The introduction motivates the criteria later developed by presenting an example of a logic program with function symbols that is easily recognized to be terminating, but is not covered by existing criteria. This motivating example is followed by a survey of the existing work and existing algorithms for termination detection in the area of logic programs. The following two sections briefly recapitulate the syntax and semantics of logic programs and some classes of terminating logic programs recently researched.

The main part of the paper introduces the class of mapping-restricted programs, which extends the class of argument-restricted programs by, in a way, abstracting the argument position to mappings from the argument position to strings of function symbols and then presenting a criterion on these structures. It is then shown that a program matching this criterion is terminating, that the class of mapping-restricted programs is a strict superset of the class of argument-restricted programs, and that this class is incomparable with two other classes of terminating programs. For the algorithms to be described and investigated, the program is transformed first into a unitary program that contains only unitary function symbols and has the same behavior with respect to the criterion defined. This unitary program is then checked, and if the check succeeds, it is shown that the original program also satisfies the criterion. The following chapter investigates the decidability of the criterion and the complexity of the decision procedure. The main result is that the complexity of the checking is EXPTIME-complete.

The following section begins with an example illustrating that the method fails to prove the termination of some programs easily seen to be terminating because the method for constructing unitary programs obscures information about arguments existing in the original programs. This leads to two improved algorithms for constructing the unitary program; again, relevant properties of these approaches are proven, essentially maintaining the previous complexity result. The paper ends with a short conclusion.

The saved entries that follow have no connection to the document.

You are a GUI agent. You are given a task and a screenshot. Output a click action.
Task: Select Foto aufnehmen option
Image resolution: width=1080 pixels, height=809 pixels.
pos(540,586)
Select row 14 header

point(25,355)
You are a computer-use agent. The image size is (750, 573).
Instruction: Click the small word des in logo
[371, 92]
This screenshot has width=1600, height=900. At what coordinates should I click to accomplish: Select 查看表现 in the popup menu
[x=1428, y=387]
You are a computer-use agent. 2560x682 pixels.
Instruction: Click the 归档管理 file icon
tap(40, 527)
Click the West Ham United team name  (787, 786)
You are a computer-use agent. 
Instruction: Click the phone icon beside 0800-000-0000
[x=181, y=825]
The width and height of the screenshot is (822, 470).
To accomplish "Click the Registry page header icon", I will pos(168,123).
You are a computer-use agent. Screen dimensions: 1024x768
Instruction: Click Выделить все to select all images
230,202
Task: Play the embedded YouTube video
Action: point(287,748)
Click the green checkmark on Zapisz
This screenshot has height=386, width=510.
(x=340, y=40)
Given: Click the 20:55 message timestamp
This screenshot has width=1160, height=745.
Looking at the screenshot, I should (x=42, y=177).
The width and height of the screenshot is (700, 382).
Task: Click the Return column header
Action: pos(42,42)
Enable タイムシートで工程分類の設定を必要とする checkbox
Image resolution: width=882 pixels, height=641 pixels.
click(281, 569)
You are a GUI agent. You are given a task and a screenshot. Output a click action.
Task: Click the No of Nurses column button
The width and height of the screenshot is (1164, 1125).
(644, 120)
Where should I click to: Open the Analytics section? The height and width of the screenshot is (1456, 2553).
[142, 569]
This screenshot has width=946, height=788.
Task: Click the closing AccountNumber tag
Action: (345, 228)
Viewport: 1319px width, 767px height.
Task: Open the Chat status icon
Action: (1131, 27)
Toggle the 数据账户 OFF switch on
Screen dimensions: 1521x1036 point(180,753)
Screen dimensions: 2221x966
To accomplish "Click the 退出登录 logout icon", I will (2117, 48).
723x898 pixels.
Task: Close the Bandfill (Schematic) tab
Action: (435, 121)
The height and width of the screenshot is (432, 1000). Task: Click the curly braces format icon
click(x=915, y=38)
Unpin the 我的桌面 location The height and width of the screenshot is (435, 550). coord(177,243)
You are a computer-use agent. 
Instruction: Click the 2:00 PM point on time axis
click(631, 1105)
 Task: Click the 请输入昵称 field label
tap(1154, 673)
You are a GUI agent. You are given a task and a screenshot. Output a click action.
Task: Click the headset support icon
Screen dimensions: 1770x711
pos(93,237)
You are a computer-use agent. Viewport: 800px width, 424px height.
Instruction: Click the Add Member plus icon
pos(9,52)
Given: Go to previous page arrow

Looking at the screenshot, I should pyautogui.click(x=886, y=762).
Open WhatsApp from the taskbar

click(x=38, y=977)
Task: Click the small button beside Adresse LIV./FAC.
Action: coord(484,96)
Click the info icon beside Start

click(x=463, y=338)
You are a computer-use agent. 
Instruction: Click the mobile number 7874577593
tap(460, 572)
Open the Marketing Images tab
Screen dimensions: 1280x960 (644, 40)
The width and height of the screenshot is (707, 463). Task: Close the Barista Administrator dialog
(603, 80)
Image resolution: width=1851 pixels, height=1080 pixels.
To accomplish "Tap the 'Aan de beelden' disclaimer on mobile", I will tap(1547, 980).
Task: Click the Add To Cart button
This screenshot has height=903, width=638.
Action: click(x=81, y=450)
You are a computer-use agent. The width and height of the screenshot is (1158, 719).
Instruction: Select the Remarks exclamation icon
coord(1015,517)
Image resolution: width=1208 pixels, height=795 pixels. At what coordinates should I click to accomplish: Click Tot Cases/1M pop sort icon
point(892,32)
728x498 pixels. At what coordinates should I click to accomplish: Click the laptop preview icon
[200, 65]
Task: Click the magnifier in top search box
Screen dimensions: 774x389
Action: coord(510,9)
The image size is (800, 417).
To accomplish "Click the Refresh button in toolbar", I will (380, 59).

The paper is very readable, containing very nice motivating examples and enough details to follow every argument. Some of the proofs rely on known complexity results, linear temporal logics, and computation tree logic, and in the appendix the reader can find the basics of these two logics as well as references to the complexity results. Some examples and more detailed algorithms have also been relegated to the appendix, so all details are available for the interested reader. It was a very good paper to read and only left me wondering whether the authors also consulted the very rich work on termination of term rewriting systems and whether there is some overlap there. I had the nagging feeling that there might be some synergy from looking into this field and comparing approaches.